— Your task —
Arrange the items from the line that contains "You are a GUI" through the line that contains "Image resolution: width=1024" as a Markdown table with the columns Row and Line, one row per line, leaving out blank lines.

— Provided material —
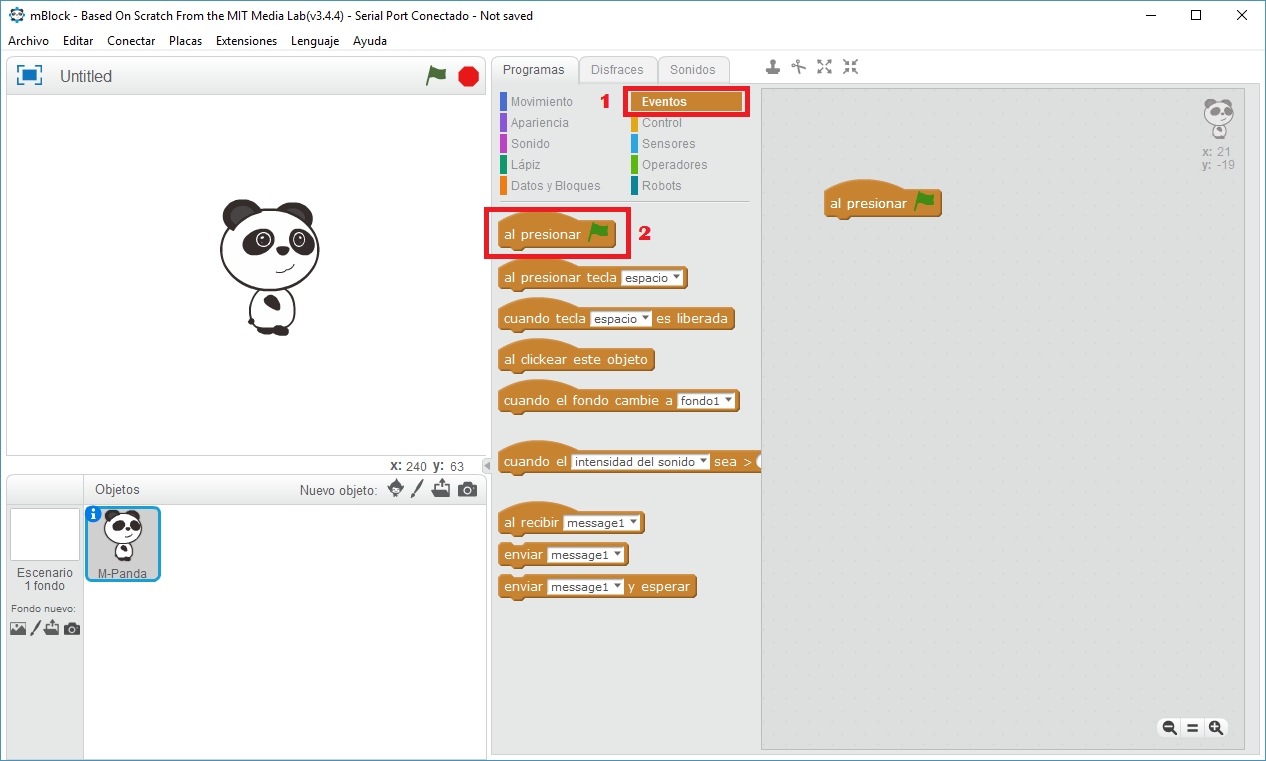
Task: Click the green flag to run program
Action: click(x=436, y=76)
---
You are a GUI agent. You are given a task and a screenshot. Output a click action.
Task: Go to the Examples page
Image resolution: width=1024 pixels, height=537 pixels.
--
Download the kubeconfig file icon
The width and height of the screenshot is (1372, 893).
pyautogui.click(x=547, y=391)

— Output —
| Row | Line |
|---|---|
| 1 | You are a GUI agent. You are given a task and a screenshot. Output a click action. |
| 2 | Task: Go to the Examples page |
| 3 | Image resolution: width=1024 pixels, height=537 pixels. |